Shane Kruchten left for boot camp with the United States Marine Corps three days after turning 17. In April 2003, in service in Iraq, he became a Purple Heart recipient, turning 18 only a few months later in June. Shane returned to Iraq once more, before being wounded again and was medically released from the Marine Corps. In the wake of a storm of survivors guilt, depression and addiction, a life-changing event brought Shane back to his brothers and allowed him to bounce back towards a successful path as a professional fighter and veteran advocate. Now with over 15 professional bouts in the World Series of Fighting, Shane has been able to use his skills as a catalyst for veterans recovery and donates portions of every check to disabled veterans.
Andy McCarty is the Director of Northeastern University’s Center for the Advancement of Veterans and Servicemembers, serving student veterans online and at campuses in Boston, Charlotte and Seattle. He is also an Air Force veteran (2000-2004) with two deployments to Africa and the Middle East and is the founder and staff advisor for the NU Student Veterans Organization. Andy serves on the board of the National Association of Veterans Program Administrators.
Elizabeth Meyers is a twelve-year veteran hailing from New York. She joined the Marine Corps right out of high school to serve her country and accomplish something meaningful. She was was honorably discharged in 1998, then re-joined after September 11, this time for the Army. After serving three years in the Army, she joined the New Jersey National Guard. After serving, she decided to go back to school full-time to finish her BA degree in psychology. Her next goal is to obtain a masters degree in rehabilitation counseling.
Max Spahn enlisted in the United States Marine Corps in 2008 and served four years as a radio operator with 5th Battalion 11th Marines. During that time he deployed to Helmand Province, Afghanistan and achieved the rank of Sergeant. After the Marine Corps, Max returned to school to finish his undergraduate studies. He completed his Bachelors of Science in Psychology with a minor in Behavioral Neuroscience in December of 2016 at Northeastern University. Currently, Max works as a Veteran Services Specialist at Northeastern’s Center for the Advancement of Veterans and Servicemembers. He is also the founding member and Post Commander of Veterans of Foreign Wars Post# 12158, the second VFW post in the nation to be opened and run by Post-9/11 Veterans.

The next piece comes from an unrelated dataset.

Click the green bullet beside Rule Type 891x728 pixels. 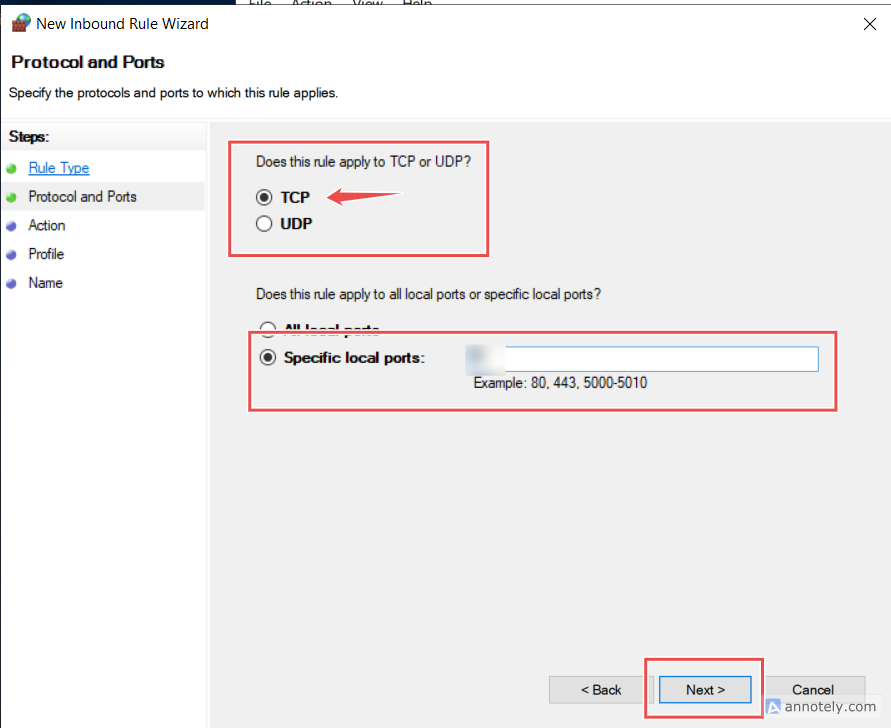11,168
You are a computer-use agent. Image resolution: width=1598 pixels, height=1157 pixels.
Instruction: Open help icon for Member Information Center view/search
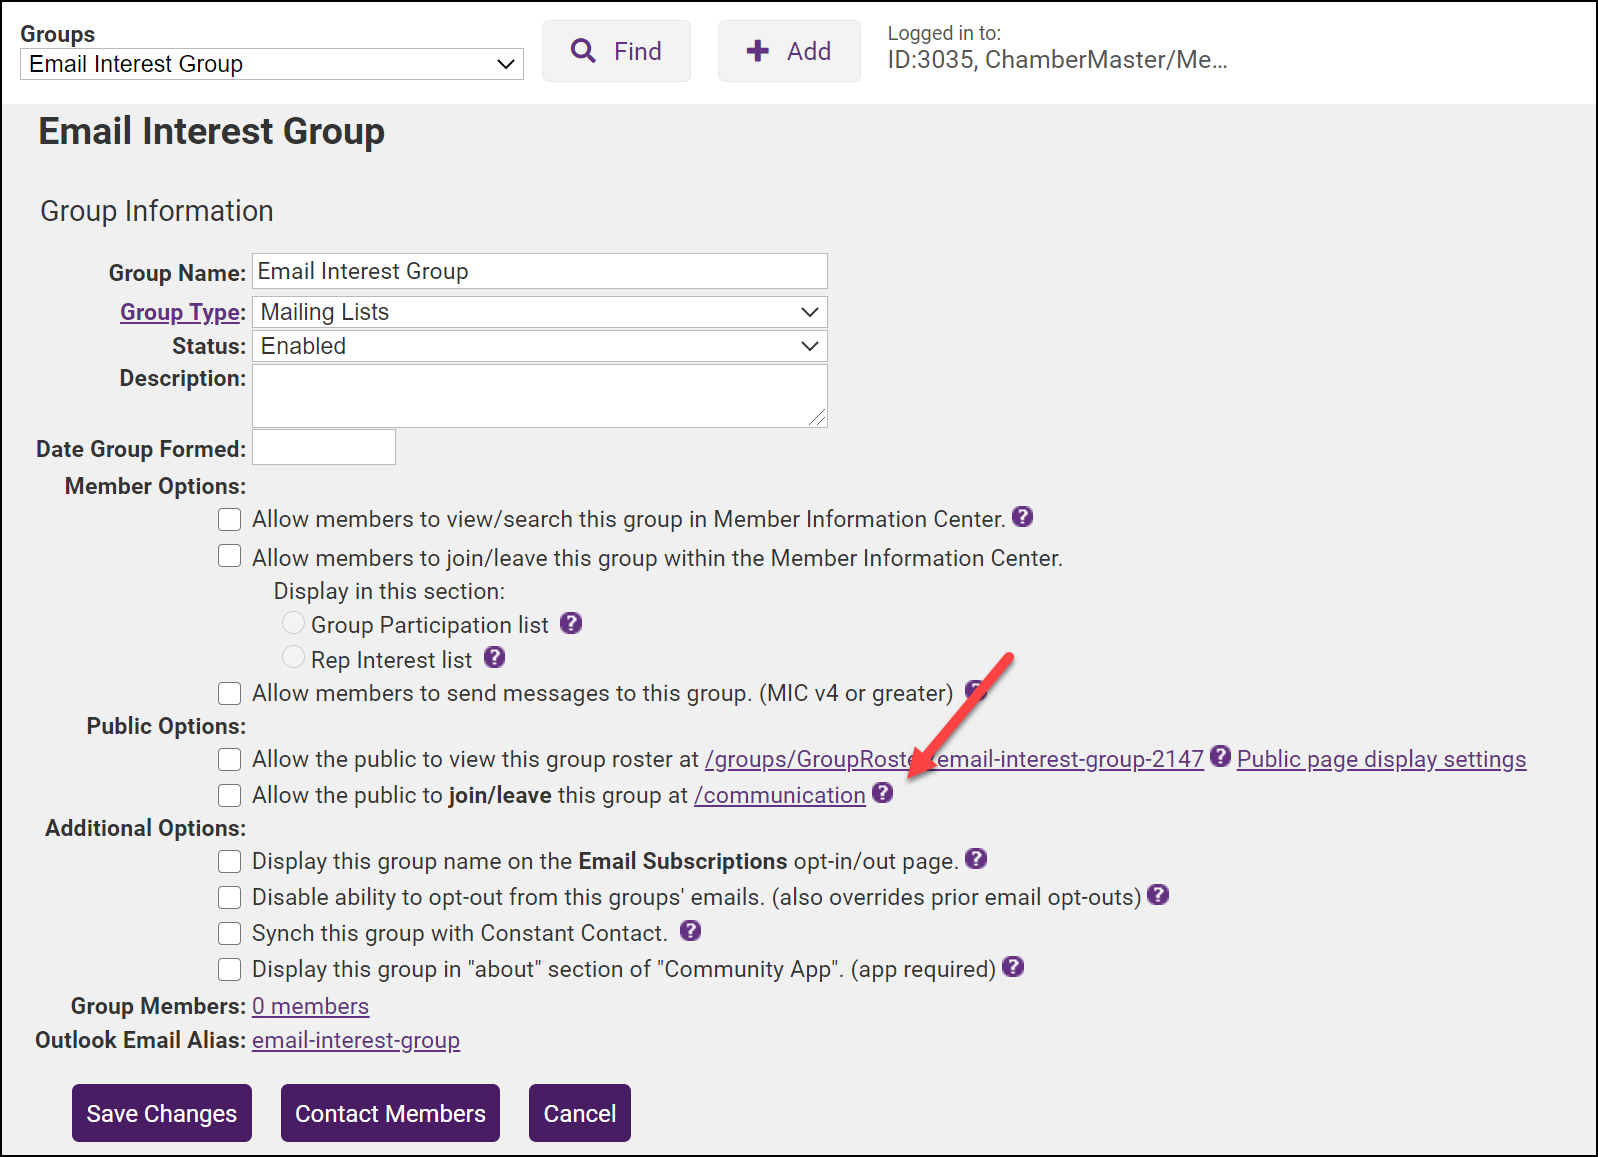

Kate van Auken served in the Army Reserve for 25 years, achieving the rank of Lieutenant Colonel (LTC) and has mobilized or deployed over 8 years including: Iraq (2003-2005, 2010) and Afghanistan (2008-2009, 2011), Pentagon/NSA Security (2001-2002, Pentagon Army Operations Center (2005-2006), OSD-Defense POW & MIA Office (2010-2012), OSD-Joint IED Defeat Organization (20012-2013). In 2013, she adopted a four-legged veteran, a black Labrador Retriever named Sergeant Rey (Retired Marine IED Detection Dog with multiple tours in Iraq and Afghanistan). Currently, they volunteer with a Veteran Service Dog training program (Dog T.A.G.S.) to help alleviate symptoms for servicemembers suffering from PTSD, TBI or MST.